Problem to solve
Print out the data below. Do not alter a single line.

Data for review
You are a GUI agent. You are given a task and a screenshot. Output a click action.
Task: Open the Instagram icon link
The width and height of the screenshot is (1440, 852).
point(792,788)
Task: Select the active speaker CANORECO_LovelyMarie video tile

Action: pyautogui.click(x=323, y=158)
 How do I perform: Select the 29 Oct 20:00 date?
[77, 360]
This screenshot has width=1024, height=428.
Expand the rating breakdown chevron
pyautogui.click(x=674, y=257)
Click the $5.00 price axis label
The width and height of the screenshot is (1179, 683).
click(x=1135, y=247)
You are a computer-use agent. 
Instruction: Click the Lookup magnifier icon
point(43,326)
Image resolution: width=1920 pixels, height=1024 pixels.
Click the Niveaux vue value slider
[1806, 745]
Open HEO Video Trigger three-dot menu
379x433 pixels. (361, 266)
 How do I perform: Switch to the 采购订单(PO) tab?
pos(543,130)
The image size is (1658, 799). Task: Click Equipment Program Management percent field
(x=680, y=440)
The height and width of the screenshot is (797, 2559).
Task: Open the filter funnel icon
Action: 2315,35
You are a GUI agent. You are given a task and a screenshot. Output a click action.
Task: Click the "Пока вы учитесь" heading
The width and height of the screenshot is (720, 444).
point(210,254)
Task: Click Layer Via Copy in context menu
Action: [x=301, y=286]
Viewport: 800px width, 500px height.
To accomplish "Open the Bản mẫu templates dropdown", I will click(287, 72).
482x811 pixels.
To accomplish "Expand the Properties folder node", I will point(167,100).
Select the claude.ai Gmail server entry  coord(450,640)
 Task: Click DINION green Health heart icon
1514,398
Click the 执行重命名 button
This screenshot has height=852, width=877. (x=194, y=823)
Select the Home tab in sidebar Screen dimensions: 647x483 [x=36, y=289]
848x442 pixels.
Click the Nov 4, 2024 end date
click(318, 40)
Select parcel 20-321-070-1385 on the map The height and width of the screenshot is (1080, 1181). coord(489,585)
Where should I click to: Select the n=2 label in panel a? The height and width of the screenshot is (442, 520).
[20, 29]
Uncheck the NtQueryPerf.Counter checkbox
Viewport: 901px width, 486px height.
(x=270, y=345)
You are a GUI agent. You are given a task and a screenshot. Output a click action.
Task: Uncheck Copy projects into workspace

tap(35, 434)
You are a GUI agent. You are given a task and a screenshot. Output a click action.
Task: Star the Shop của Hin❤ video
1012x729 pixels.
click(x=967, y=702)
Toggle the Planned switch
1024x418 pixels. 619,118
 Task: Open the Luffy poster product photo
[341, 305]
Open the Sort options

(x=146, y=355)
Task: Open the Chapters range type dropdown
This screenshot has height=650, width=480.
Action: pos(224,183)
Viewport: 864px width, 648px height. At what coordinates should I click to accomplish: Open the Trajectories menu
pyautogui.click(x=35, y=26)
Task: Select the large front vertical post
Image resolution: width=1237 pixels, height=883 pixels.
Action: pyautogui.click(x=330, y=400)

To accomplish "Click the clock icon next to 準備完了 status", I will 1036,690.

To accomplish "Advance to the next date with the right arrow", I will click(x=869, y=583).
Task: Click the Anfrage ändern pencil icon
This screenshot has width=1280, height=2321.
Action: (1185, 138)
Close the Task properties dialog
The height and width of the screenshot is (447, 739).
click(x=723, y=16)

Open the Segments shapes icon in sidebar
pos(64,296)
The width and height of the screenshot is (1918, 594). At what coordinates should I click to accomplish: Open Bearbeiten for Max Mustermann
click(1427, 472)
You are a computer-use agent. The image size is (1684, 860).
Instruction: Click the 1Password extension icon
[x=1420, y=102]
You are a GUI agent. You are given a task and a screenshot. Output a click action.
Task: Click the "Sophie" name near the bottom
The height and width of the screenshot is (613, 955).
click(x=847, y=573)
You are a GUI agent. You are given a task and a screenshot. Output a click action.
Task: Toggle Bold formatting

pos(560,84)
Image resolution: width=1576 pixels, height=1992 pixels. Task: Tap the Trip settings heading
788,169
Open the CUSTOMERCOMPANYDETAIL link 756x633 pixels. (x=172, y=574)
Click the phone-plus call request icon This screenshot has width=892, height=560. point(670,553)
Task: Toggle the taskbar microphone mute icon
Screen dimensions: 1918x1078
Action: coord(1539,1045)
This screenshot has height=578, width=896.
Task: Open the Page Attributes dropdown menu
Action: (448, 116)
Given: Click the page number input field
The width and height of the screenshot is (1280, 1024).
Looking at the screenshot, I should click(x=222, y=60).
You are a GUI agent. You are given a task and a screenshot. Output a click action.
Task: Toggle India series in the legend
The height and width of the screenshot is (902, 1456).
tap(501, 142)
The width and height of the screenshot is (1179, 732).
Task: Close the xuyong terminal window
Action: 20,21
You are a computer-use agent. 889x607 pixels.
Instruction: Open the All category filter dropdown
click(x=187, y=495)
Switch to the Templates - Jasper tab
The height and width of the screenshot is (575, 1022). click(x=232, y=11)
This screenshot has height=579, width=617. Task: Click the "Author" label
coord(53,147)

Task response
You are a GUI agent. You are given a task and a screenshot. Output a click action.
Task: Open the Instagram icon link
The width and height of the screenshot is (1440, 852).
point(792,788)
Task: Select the active speaker CANORECO_LovelyMarie video tile

Action: pyautogui.click(x=323, y=158)
 How do I perform: Select the 29 Oct 20:00 date?
[77, 360]
This screenshot has width=1024, height=428.
Expand the rating breakdown chevron
pyautogui.click(x=674, y=257)
Click the $5.00 price axis label
The width and height of the screenshot is (1179, 683).
click(x=1135, y=247)
You are a computer-use agent. 
Instruction: Click the Lookup magnifier icon
point(43,326)
Image resolution: width=1920 pixels, height=1024 pixels.
Click the Niveaux vue value slider
[1806, 745]
Open HEO Video Trigger three-dot menu
379x433 pixels. (361, 266)
 How do I perform: Switch to the 采购订单(PO) tab?
pos(543,130)
The image size is (1658, 799). Task: Click Equipment Program Management percent field
(x=680, y=440)
The height and width of the screenshot is (797, 2559).
Task: Open the filter funnel icon
Action: 2315,35
You are a GUI agent. You are given a task and a screenshot. Output a click action.
Task: Click the "Пока вы учитесь" heading
The width and height of the screenshot is (720, 444).
point(210,254)
Task: Click Layer Via Copy in context menu
Action: [x=301, y=286]
Viewport: 800px width, 500px height.
To accomplish "Open the Bản mẫu templates dropdown", I will click(287, 72).
482x811 pixels.
To accomplish "Expand the Properties folder node", I will point(167,100).
Select the claude.ai Gmail server entry  coord(450,640)
 Task: Click DINION green Health heart icon
1514,398
Click the 执行重命名 button
This screenshot has height=852, width=877. (x=194, y=823)
Select the Home tab in sidebar Screen dimensions: 647x483 [x=36, y=289]
848x442 pixels.
Click the Nov 4, 2024 end date
click(318, 40)
Select parcel 20-321-070-1385 on the map The height and width of the screenshot is (1080, 1181). coord(489,585)
Where should I click to: Select the n=2 label in panel a? The height and width of the screenshot is (442, 520).
[20, 29]
Uncheck the NtQueryPerf.Counter checkbox
Viewport: 901px width, 486px height.
(x=270, y=345)
You are a GUI agent. You are given a task and a screenshot. Output a click action.
Task: Uncheck Copy projects into workspace

tap(35, 434)
You are a GUI agent. You are given a task and a screenshot. Output a click action.
Task: Star the Shop của Hin❤ video
1012x729 pixels.
click(x=967, y=702)
Toggle the Planned switch
1024x418 pixels. 619,118
 Task: Open the Luffy poster product photo
[341, 305]
Open the Sort options

(x=146, y=355)
Task: Open the Chapters range type dropdown
This screenshot has height=650, width=480.
Action: pos(224,183)
Viewport: 864px width, 648px height. At what coordinates should I click to accomplish: Open the Trajectories menu
pyautogui.click(x=35, y=26)
Task: Select the large front vertical post
Image resolution: width=1237 pixels, height=883 pixels.
Action: pyautogui.click(x=330, y=400)

To accomplish "Click the clock icon next to 準備完了 status", I will 1036,690.

To accomplish "Advance to the next date with the right arrow", I will click(x=869, y=583).
Task: Click the Anfrage ändern pencil icon
This screenshot has width=1280, height=2321.
Action: (1185, 138)
Close the Task properties dialog
The height and width of the screenshot is (447, 739).
click(x=723, y=16)

Open the Segments shapes icon in sidebar
pos(64,296)
The width and height of the screenshot is (1918, 594). At what coordinates should I click to accomplish: Open Bearbeiten for Max Mustermann
click(1427, 472)
You are a computer-use agent. The image size is (1684, 860).
Instruction: Click the 1Password extension icon
[x=1420, y=102]
You are a GUI agent. You are given a task and a screenshot. Output a click action.
Task: Click the "Sophie" name near the bottom
The height and width of the screenshot is (613, 955).
click(x=847, y=573)
You are a GUI agent. You are given a task and a screenshot. Output a click action.
Task: Toggle Bold formatting

pos(560,84)
Image resolution: width=1576 pixels, height=1992 pixels. Task: Tap the Trip settings heading
788,169
Open the CUSTOMERCOMPANYDETAIL link 756x633 pixels. (x=172, y=574)
Click the phone-plus call request icon This screenshot has width=892, height=560. point(670,553)
Task: Toggle the taskbar microphone mute icon
Screen dimensions: 1918x1078
Action: coord(1539,1045)
This screenshot has height=578, width=896.
Task: Open the Page Attributes dropdown menu
Action: (448, 116)
Given: Click the page number input field
The width and height of the screenshot is (1280, 1024).
Looking at the screenshot, I should click(x=222, y=60).
You are a GUI agent. You are given a task and a screenshot. Output a click action.
Task: Toggle India series in the legend
The height and width of the screenshot is (902, 1456).
tap(501, 142)
The width and height of the screenshot is (1179, 732).
Task: Close the xuyong terminal window
Action: 20,21
You are a computer-use agent. 889x607 pixels.
Instruction: Open the All category filter dropdown
click(x=187, y=495)
Switch to the Templates - Jasper tab
The height and width of the screenshot is (575, 1022). click(x=232, y=11)
This screenshot has height=579, width=617. Task: Click the "Author" label
coord(53,147)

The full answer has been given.